What You Need to Know about TAP (Tuition Assistance Programs)

Will your employer help pay your college tuition? If you are employee of a large corporation, and/or your field of study relates to a current or future position in the company, they very well might. However, despite the availability of such benefits for working professionals, only a small percentage of employees take advantage of TAP (Tuition Assistance Programs.) These programs are usually administered through the human resources department or are part of an employees benefits package. In addition to reimbursing college tuition and the cost of books, they can provide the opportunity to integrate desirable educational credentials with future career plans. More, students who receive TAP assistance from an employer can exclude up to $5,250 of those benefits each year (IRS Publication 970, Employer-Provided Educational Assistance).

Before deciding to take advantage of these benefits, however, students should understand the guidelines and restrictions companies can place on such programs. Often, tuition may only cover courses in the core curriculum, and then only in certain majors (for example, accounting, business, or finance.) If a student wants to take courses outside of the curriculum, they may need to provide proof the classes were required for the major. Additionally, if an employee discontinues the class, they may have to immediately repay the money to the employer while waiting for a refund from the university, if they are to receive a refund at all. Employers also differ in that some only provide benefits for graduate-level study. Be certain the benefits offered will cover all courses leading to the desired degree, and not courses leading to a certificate.
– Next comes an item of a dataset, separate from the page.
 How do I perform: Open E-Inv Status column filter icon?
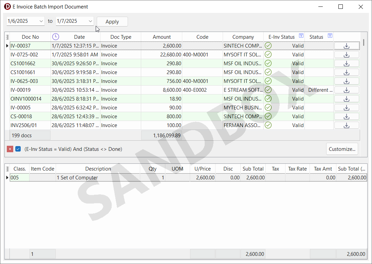[x=301, y=36]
Such courses often will not transfer into a four-year program as they are specialized or skill-based and don't satisfy the broader academic requirements.

The employee's grades may also be important. Companies might require that the student maintain a certain grade point average (GPA) to continue receiving the program benefits. The GPA could have an impact on the amount of tuition the employer will reimburse; for example, a company will pay 100 percent of tuition for a 4.0 GPA, but a reduced percentage for a lower grade point average. Students may also need to make the initial payment for the program upon enrollment, and be reimbursed by the employer later (quarterly or by the semester.)
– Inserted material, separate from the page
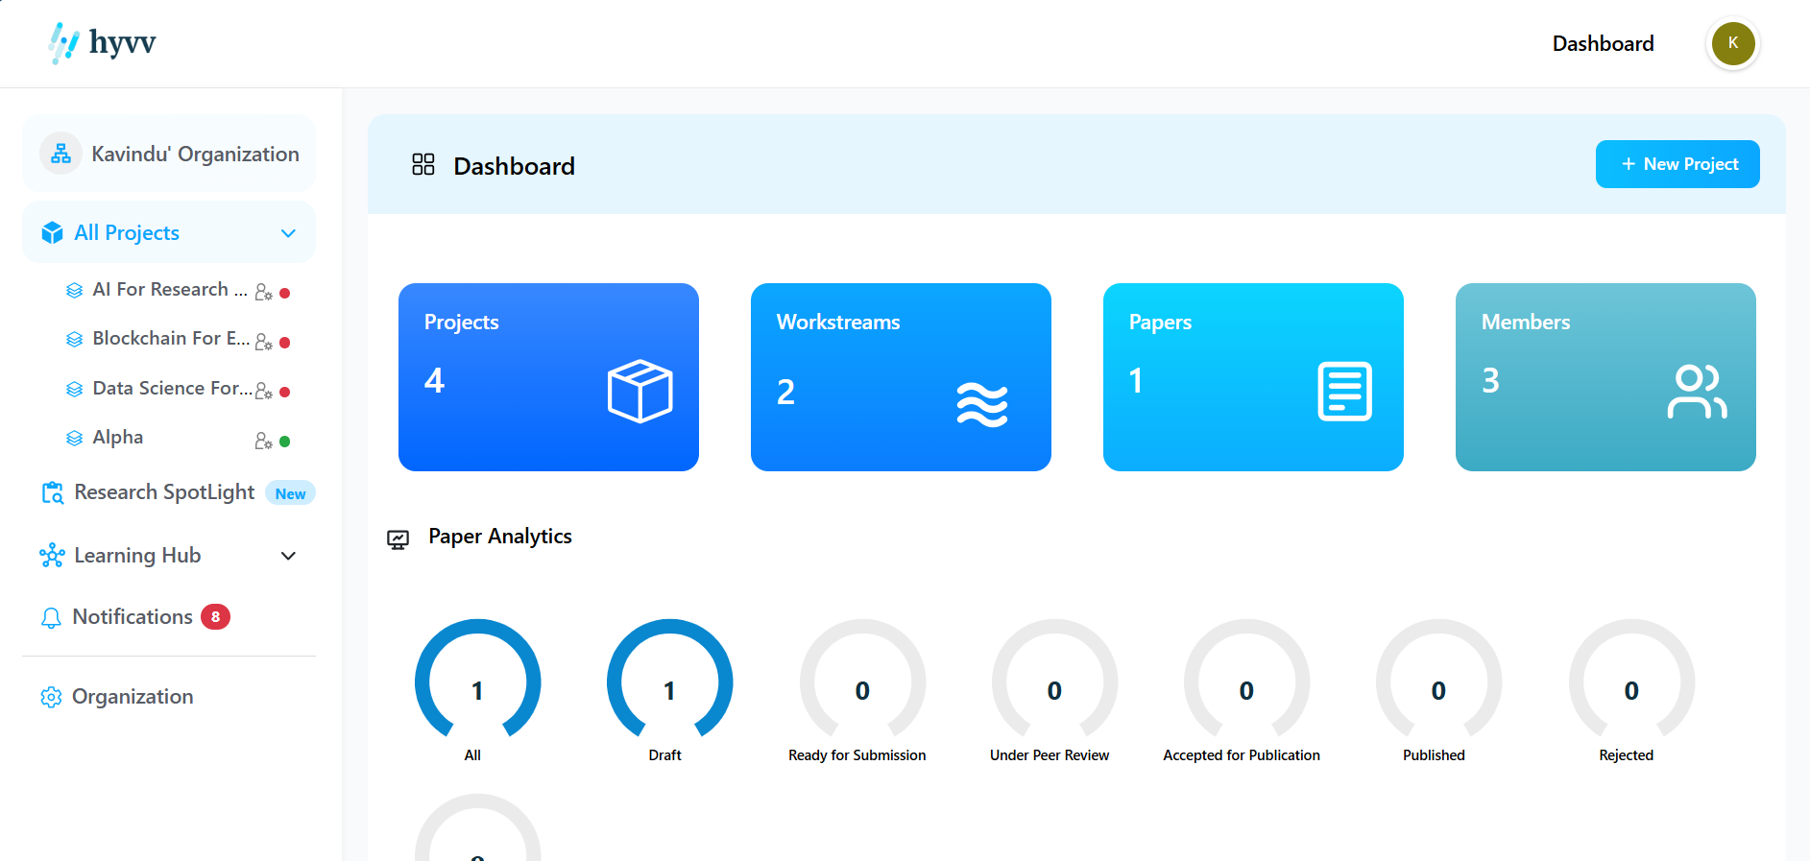Select Data Science For... project
1810x861 pixels.
[172, 388]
Participation in the plan could additionally include the requirement that employees remain with the company a certain length of time after they complete the degree. If not, tuition benefits may need to be repaid. The employer may require that the program is finished within a certain a period of time. Students should ensure that the employers time frame coincides with that of their chosen university or school.

Venues of alternative credit may help accelerate the degree process and enable students to meet their goals with less strain on their finances and time commitments. Before choosing a college or university program, learn all the academic options. For example, colleges may offer credit through the CLEP (College Level Examination Program), or for life experience (portfolio assessment.) Also, find out if any courses are available through distance learning or the Internet. After noting all your options, you will be able to develop a feasible plan-saving both time and money.

Students do not need to complete a full degree program to take advantage of company reimbursement plans. Often they can arrange to take just a few courses for professional development; i.e., some companies will pay for training in Information Technology or other needed skills. Tuition reimbursement programs benefit both the employee and the employer. Investigate the opportunities your company offers. Your job can be more than your job—it can be an investment in your future.